Html is a subclass of composite datasets so new subclasses of composite can be used to implement even more specific structured outputs (as seen with Rgenetics) but this requires adding the new definition to Galaxy - whereas Html files require no extension of the core framework. For more information visit CompositeDatatypes

Number of Output datasets cannot be determined until tool run

There are times when the number of output datasets varies entirely based upon the content of an input dataset and the user needs to see all of these outputs as new individual history items rather than as a collection of related objects linked in a single new html page in the history. Tools can optionally describe how to "discover" an arbitrary number of files that will be added after the job's completion to the user's history as new datasets.
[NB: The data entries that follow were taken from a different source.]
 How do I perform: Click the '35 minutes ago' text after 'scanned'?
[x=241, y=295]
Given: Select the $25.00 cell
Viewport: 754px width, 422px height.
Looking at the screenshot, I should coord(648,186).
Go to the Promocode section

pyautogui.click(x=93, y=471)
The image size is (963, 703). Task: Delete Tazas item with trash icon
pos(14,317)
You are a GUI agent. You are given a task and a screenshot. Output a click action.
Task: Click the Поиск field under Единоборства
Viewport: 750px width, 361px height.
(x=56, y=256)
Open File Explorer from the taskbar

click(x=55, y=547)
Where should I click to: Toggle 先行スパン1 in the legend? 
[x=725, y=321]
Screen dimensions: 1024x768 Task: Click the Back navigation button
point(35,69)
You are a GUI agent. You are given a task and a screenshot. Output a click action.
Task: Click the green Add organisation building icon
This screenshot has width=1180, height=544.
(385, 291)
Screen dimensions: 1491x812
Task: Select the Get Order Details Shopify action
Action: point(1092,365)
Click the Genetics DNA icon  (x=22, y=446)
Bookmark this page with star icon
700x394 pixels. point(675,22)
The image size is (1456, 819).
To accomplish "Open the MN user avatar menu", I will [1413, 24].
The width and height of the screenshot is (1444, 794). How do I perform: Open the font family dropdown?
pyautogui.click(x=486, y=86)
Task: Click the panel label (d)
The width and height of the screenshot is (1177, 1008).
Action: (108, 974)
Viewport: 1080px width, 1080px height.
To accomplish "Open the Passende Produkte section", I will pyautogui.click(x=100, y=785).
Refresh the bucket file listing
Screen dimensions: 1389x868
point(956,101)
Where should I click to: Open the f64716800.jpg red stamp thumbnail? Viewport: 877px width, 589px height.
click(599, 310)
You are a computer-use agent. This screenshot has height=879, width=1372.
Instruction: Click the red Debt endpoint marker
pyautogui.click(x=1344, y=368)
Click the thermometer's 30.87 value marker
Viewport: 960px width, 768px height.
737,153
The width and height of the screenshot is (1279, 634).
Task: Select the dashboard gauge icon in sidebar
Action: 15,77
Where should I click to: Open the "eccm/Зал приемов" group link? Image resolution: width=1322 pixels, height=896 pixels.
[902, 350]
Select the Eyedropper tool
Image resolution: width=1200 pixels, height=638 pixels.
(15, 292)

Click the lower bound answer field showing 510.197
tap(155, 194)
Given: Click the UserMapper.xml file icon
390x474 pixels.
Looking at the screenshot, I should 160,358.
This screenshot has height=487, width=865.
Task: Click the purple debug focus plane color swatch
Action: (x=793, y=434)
Whenever possible, one of the above strategies should be used instead since these discovered datasets cannot be used with workflows and require the user to refresh their history before they are shown.

Discovering datasets (arbitrarily) require a fixed 'parent' output dataset to key on - this dataset will act as the reference for our additional datasets. Sometimes the parent dataset to use makes sense from context but in instances where one does not readily make sense tool authors can just create an arbitrary text output like a report of the dataset generation.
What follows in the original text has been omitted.